In a closely-watched decision involving judicial review of agency settlements, the United States Court of Appeals for the Second Circuit vacated United States District Court Judge Jed Rakoff’s 2011 order rejecting a proposed $285 million settlement between the Securities and Exchange Commission (“SEC”) and Citigroup Global Markets Inc., finding that the judge applied an incorrect legal standard in his review of the proposed accord. S.E.C. v. Citigroup Global Mkts., Inc., No. 11-5227-CV L, 2014 WL 2486793 (2d Cir. June 4, 2014). The Second Circuit held that, under the proper standard, the district court is required to determine whether the consent decree is fair and reasonable, and, if it includes injunctive relief, whether the public interest “would not be disserved.” Absent a substantial basis in the record to the contrary, the appeals court held, the district court is required to enter the order.
In October of 2011, the SEC filed a complaint against Citigroup in the United States District Court for the Southern District of New York alleging that the bank misled investors about a billion-dollar collateralized debt obligation. Shortly thereafter, the SEC filed a proposed consent judgment wherein Citigroup agreed to, among other things, a permanent injunction barring it from future violations of the securities laws, disgorgement of $160 million, and a civil penalty of $95 million. The proposed consent decree did not include any admission of wrongdoing.
After conducting a hearing to explore the basis of the settlement, the district court issued a written opinion rejecting the proposed accord and set a trial date. See S.E.C. v. Citigroup Global Markets Inc., 827 F. Supp. 2d 328 (S.D.N.Y. 2011). The district court held that “before a court may employ its injunctive and contempt powers in support of an administrative settlement, it is required, even after giving substantial deference to the views of the administrative agency, to be satisfied that it is not being used as a tool to enforce an agreement that is unfair, unreasonable, inadequate, or in contravention of the public interest.”
In his ruling, he took particular exception with the absence of any admission or denial of liability by Citigroup. He compared the proposed consent decree unfavorably to the SEC’s 2010 settlements with Bank of America and Goldman Sachs. In those cases, the district judge observed, the parties had stipulated to certain findings of fact. Here, by contrast, “[w]ithout such an evidentiary basis in this case . . . the Court is forced to conclude that a proposed Consent Judgment that asks the Court to impose substantial injunctive relief, enforced by the Court’s own contempt power, on the basis of allegations unsupported by any proven or acknowledged facts whatsoever, is neither reasonable, nor fair, nor adequate, nor in the public interest.” Rejecting the proposed consent decree, the district court observed that an “application of judicial power that does not rest on facts is worse than mindless, it is inherently dangerous. The injunctive power of the judiciary is not a free-roving remedy to be invoked at the whim of a regulatory agency, even with the consent of the regulated. If its deployment does not rest on facts — cold, hard, solid facts, established either by admissions or by trials — it serves no lawful or moral purpose and is simply an engine of oppression.”

LISTED ENTRIES.
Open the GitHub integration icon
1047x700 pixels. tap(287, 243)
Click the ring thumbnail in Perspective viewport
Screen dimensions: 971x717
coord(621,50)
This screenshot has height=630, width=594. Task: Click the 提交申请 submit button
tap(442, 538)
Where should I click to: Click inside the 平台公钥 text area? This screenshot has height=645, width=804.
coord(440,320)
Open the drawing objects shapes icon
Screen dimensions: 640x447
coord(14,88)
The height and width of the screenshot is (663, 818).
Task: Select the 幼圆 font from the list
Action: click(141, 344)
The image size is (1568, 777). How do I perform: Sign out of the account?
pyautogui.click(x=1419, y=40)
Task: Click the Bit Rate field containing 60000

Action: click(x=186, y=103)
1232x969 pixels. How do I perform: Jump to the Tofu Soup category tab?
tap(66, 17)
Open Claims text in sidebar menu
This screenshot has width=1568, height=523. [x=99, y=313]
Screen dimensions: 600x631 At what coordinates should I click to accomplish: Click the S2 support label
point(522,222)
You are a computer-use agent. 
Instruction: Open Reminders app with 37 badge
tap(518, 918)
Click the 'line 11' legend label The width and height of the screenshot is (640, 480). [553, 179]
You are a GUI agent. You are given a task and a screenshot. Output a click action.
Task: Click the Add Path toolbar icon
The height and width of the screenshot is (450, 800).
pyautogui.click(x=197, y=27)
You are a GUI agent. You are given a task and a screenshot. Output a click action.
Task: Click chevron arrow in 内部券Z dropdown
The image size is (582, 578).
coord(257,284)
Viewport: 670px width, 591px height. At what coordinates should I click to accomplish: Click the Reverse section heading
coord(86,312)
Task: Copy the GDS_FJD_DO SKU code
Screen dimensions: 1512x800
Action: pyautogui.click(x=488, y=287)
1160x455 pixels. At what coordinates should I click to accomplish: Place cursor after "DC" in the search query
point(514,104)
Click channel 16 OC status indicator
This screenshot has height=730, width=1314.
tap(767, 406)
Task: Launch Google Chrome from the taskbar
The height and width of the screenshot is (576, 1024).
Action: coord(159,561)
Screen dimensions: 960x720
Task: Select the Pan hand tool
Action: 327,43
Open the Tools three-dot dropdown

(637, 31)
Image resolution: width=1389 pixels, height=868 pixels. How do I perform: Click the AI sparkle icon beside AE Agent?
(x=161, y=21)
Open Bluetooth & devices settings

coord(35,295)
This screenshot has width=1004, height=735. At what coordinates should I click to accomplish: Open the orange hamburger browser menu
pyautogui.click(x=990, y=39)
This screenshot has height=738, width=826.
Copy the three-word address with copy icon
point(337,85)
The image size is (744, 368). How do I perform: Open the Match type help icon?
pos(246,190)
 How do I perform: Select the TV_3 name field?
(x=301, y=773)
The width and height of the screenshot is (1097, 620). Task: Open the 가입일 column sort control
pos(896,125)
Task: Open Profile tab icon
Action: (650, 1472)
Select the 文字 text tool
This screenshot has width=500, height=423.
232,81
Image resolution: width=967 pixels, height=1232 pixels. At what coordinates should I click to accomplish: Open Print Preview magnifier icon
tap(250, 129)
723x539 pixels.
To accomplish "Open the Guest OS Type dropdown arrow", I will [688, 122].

TASK SET.
1 – Can you change "collateralized debt obligation" to "mortgage-backed security" in the Citigroup case summary and give that part again, beginning at the words "In October of" and stopping after "admission of wrongdoing."?
2 – Could you carry the Citigroup case summary further from where it stops?
The items are separate material and unrelated to the Citigroup case summary.

ANSWERS TO THE PROBLEMS.
1 –
In October of 2011, the SEC filed a complaint against Citigroup in the United States District Court for the Southern District of New York alleging that the bank misled investors about a billion-dollar mortgage-backed security. Shortly thereafter, the SEC filed a proposed consent judgment wherein Citigroup agreed to, among other things, a permanent injunction barring it from future violations of the securities laws, disgorgement of $160 million, and a civil penalty of $95 million. The proposed consent decree did not include any admission of wrongdoing.

2 –
On appeal, the Second Circuit vacated the lower court’s order and remanded for further proceedings consistent with its opinion.
The Second Circuit ruled that the lower court exceeded its authority in reviewing the adequacy of the settlement, holding that district courts are limited to determining whether a proposed consent judgment is fair and reasonable, and, if it includes injunctive relief, whether the “public interest would not be disserved.” The Court held that district courts are required to enter the order absent a substantial basis in the record to the contrary.
Focusing on the district court’s insistence that the consent decree contain “proven or acknowledged facts,” the Second Circuit held that it was an abuse of discretion to require, as the district court did here, that the SEC establish the “truth” of its allegations as a condition for approving a consent decree. The Court held that the lower court failed to give “significant deference” to the SEC by presenting the parties with a questionnaire and comparing the proposed accord unfavorably to settlements in other matters.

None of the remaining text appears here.